Essential works from the visionary mind of NYCB’s founding choreographer.
Three celebrated works from Balanchine evoke intriguingly contrasting atmospheres. In Rubies, from the full-length ballet Jewels, the jazz-inflected score sets the stage for a romp glinting with wit, surprise, and thrilling choreography. The Four Temperaments, a repertory favorite throughout the Company’s history, is a plotless neoclassical work loosely inspired by the ancient belief that human behavior is defined by four elements, or “humors”: the melancholic, the sanguinic, the phlegmatic, and the choleric. The mysterious La Valsedepicts a young woman dancing with increasing abandon under the influence of an enigmatic figure enticing her to the edge of darkness.
Rubies sends its dancers racing across the stage like lightning to Stravinsky’s jazz-inflected piano capriccio, emphasized by a sharp attack and sassy style.
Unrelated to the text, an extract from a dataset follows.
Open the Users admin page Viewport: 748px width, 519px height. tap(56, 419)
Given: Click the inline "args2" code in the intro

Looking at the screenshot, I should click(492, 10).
Igor Stravinsky composed his three-movement Capriccio for Piano and Orchestra, the music for Rubies, in 1928-29. He intended it as a vehicle for his own appearances as a concert pianist and as something of a relief from his Concerto for Piano and Wind Instruments, which he had written five years before for the same purpose. The Capriccio is, in effect, a second piano concerto. Stravinsky said that as he wrote this score he had in mind Carl Maria von Weber, a composer he championed; in fact, he quotes Weber in the music. Another of Stravinsky’s enthusiasms that affects the Capriccio is the cimbalom. Figurations typical of this east European instrument are in evidence at various places in the solo piano part — in certain repeated notes and in the cadenza in the second movement, for example. Balanchine set the second movement as a pas de deux for the principal dancers, and they and a soloist dance with the corps de ballet in various combinations in the outer movements.
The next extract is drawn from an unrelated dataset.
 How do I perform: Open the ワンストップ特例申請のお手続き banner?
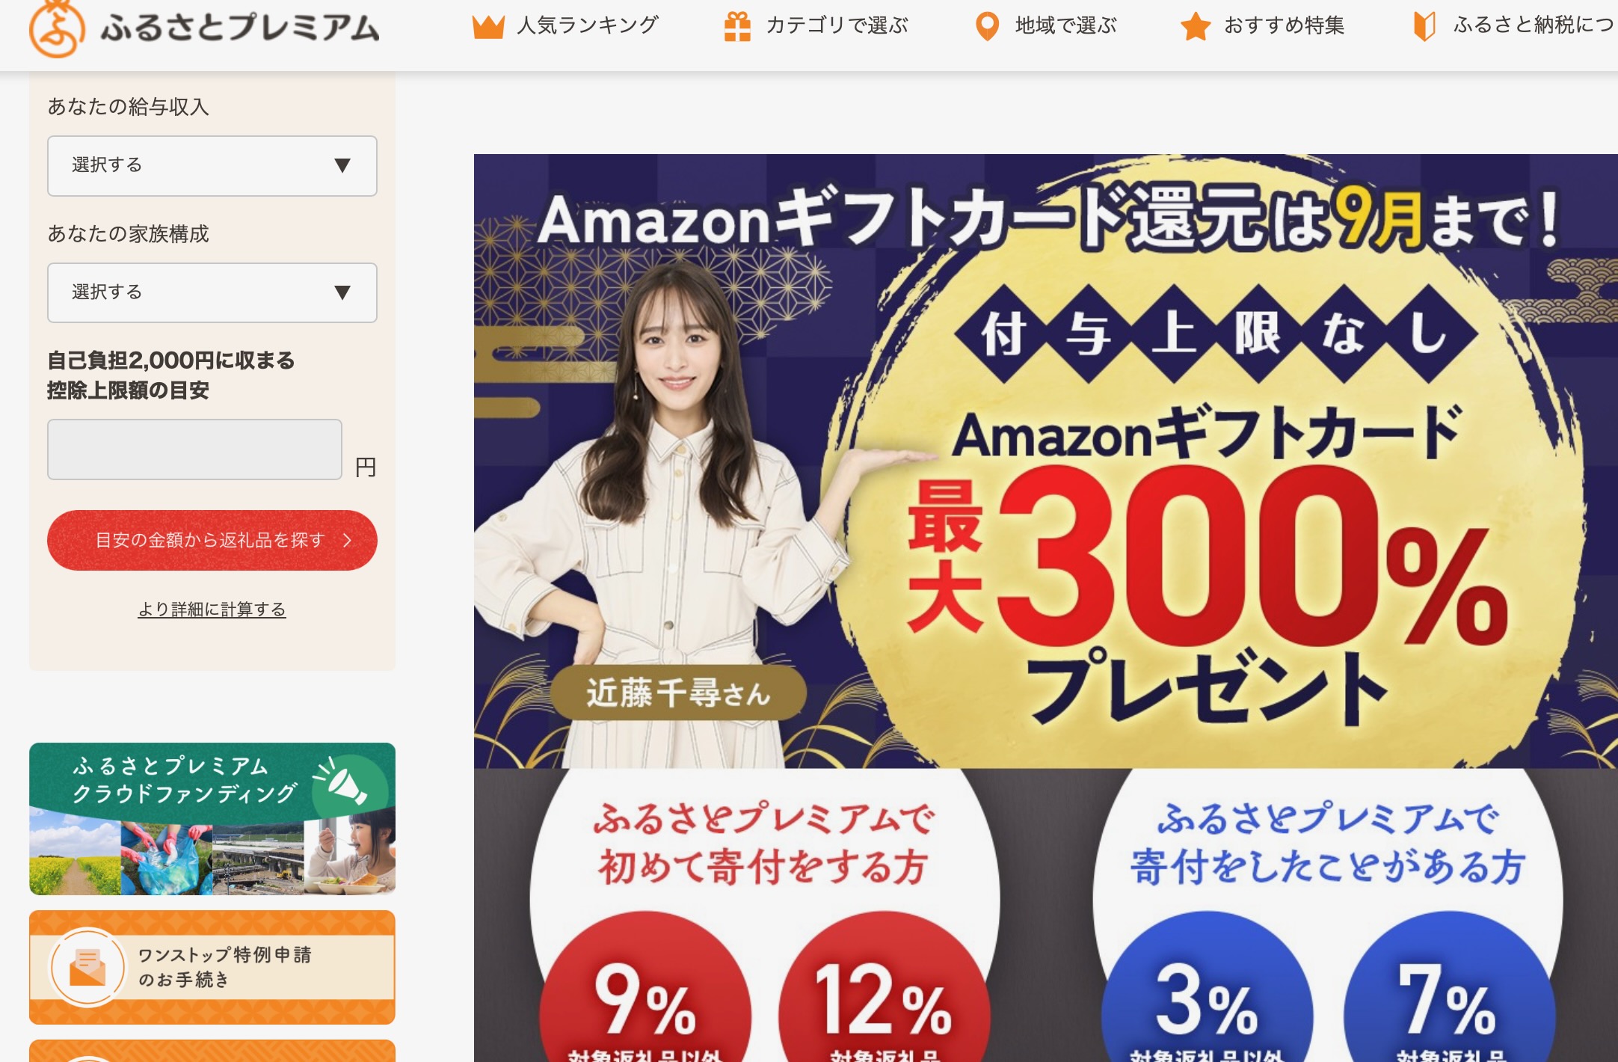212,967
A ballet with unceasing appeal, The Four Temperaments references the medieval concept of psychological humors through its classically grounded but definitively modern movement.
The score for this ballet was commissioned by George Balanchine from Paul Hindemith in 1940. The ballet, together with Ravel’s opera L’Enfant et les Sortilèges, constituted the opening program of Ballet Society (the direct predecessor of the New York City Ballet) on November 20, 1946. In Complete Stories of the Great Ballets, Balanchine wrote of the ballet that it “is an expression in dance and music of the ancient notion that the human organism is made up of four different humors, or temperaments. Each one of us possesses these four humors, but in different degrees, and it is from the dominance of one of them that the four physical and psychological types — melancholic, sanguinic, phlegmatic, and choleric — were derived …. Although the score is based on this idea of the four temperaments, neither the music nor the ballet itself makes specific or literal interpretation of the idea. An understanding of the Greek and medieval notion of the temperaments was merely the point of departure for both composer and choreographer.”
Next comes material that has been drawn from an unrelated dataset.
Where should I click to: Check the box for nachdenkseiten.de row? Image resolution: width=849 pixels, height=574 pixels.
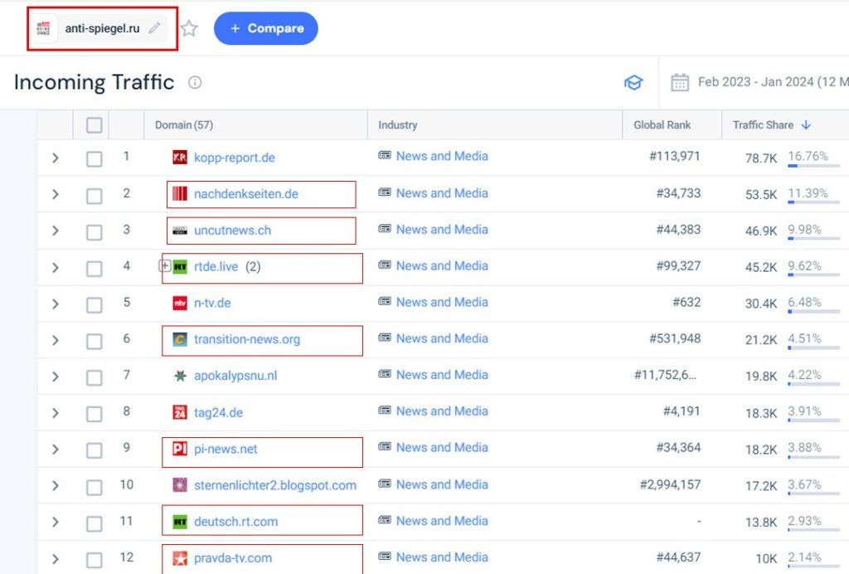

An accomplished pianist, Balanchine commissioned the score because he wanted a short work he could play at home with friends during his evening musicales. It was completed in 1940 and had its first public performance at a 1944 concert with Lukas Foss as the pianist.
Captivated by the moody and mysterious world of Ravel’s La Valse, a young woman waltzes through Balanchine’s surging choreography with tragic results.
"We are dancing on the edge of a volcano," Maurice Ravel wrote in his notes to La Valse. His words are an apt description of both the music and Balanchine's neo-romantic choreography: couples waltzing in a cavernous ballroom where a woman in white is at once horrified and fascinated by the uninvited figure of death.
Intrigued by the disintegration of the waltz form, Ravel envisioned La Valse set in the Imperial Court of Vienna in 1855, and called the score "a choreographic poem … a sort of apotheosis of the Viennese waltz … the mad whirl of some fantastic and fateful carousel."
Serge Diaghilev commissioned the score for his Ballets Russes, but rejected it for being "untheatrical." When Balanchine created La Valse in 1951, he found the score to be too short and preceded it with Ravel's Valse Nobles et Sentimentales, eight short waltzes, which establish the mood of the ballet — a mood of superficial gaiety mixed with an uncertain feeling of impending catastrophe.